- **RECORDS PROVIDED**
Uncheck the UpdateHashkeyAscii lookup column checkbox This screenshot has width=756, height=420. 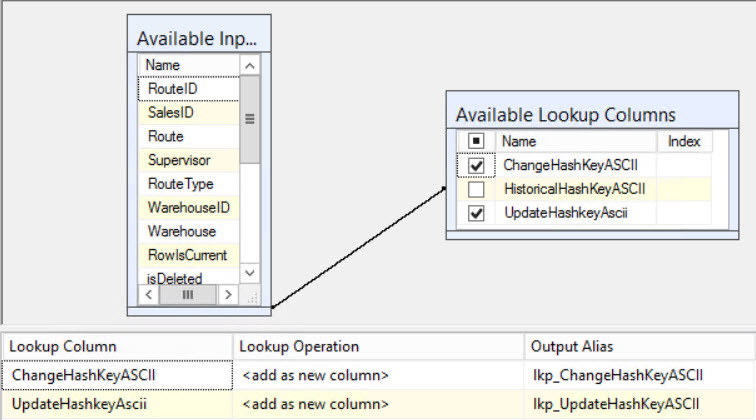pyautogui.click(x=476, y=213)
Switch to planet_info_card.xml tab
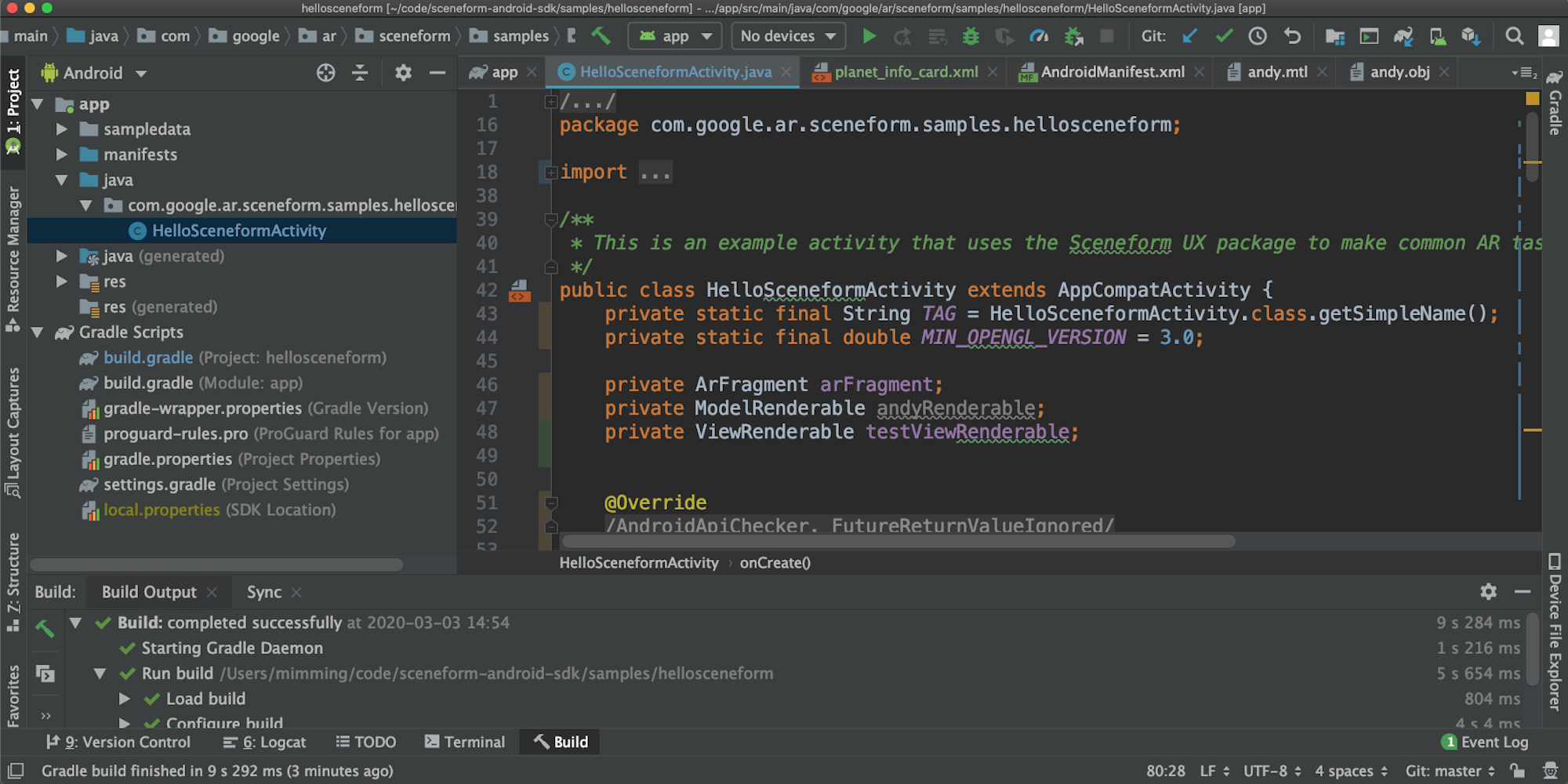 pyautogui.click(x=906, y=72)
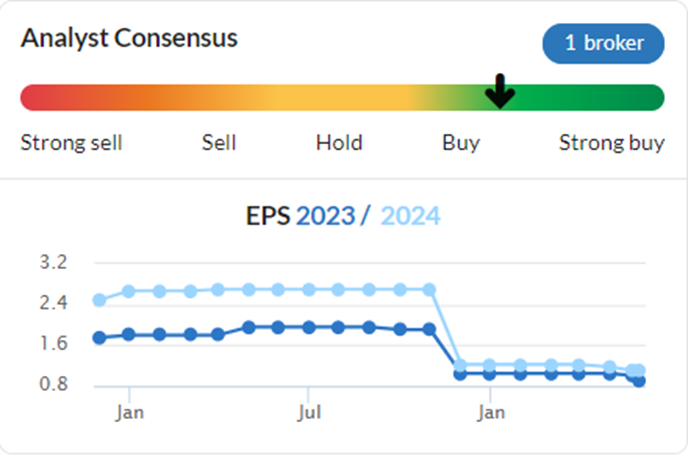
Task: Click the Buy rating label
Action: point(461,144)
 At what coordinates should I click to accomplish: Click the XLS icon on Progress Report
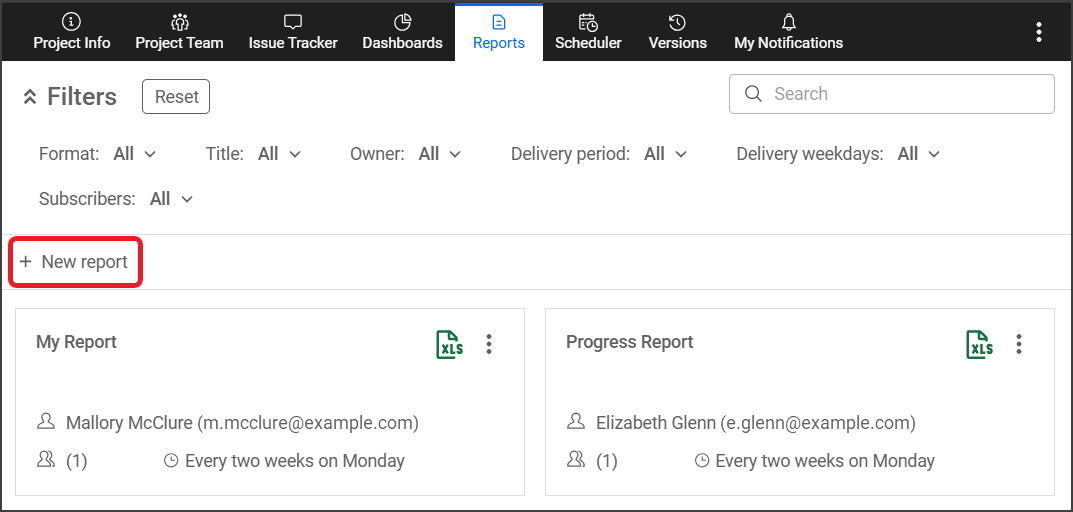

- **EXERCISE REQUIREMENTS**
Output exactly, and only, the lines running from the line containing "Switch to planet_info_card.xml tab" to the last line of the entries above, omitting the pictures.

- **RESULT OF THE EXERCISE**
Switch to planet_info_card.xml tab
 pyautogui.click(x=906, y=72)
Task: Click the Buy rating label
Action: point(461,144)
 At what coordinates should I click to accomplish: Click the XLS icon on Progress Report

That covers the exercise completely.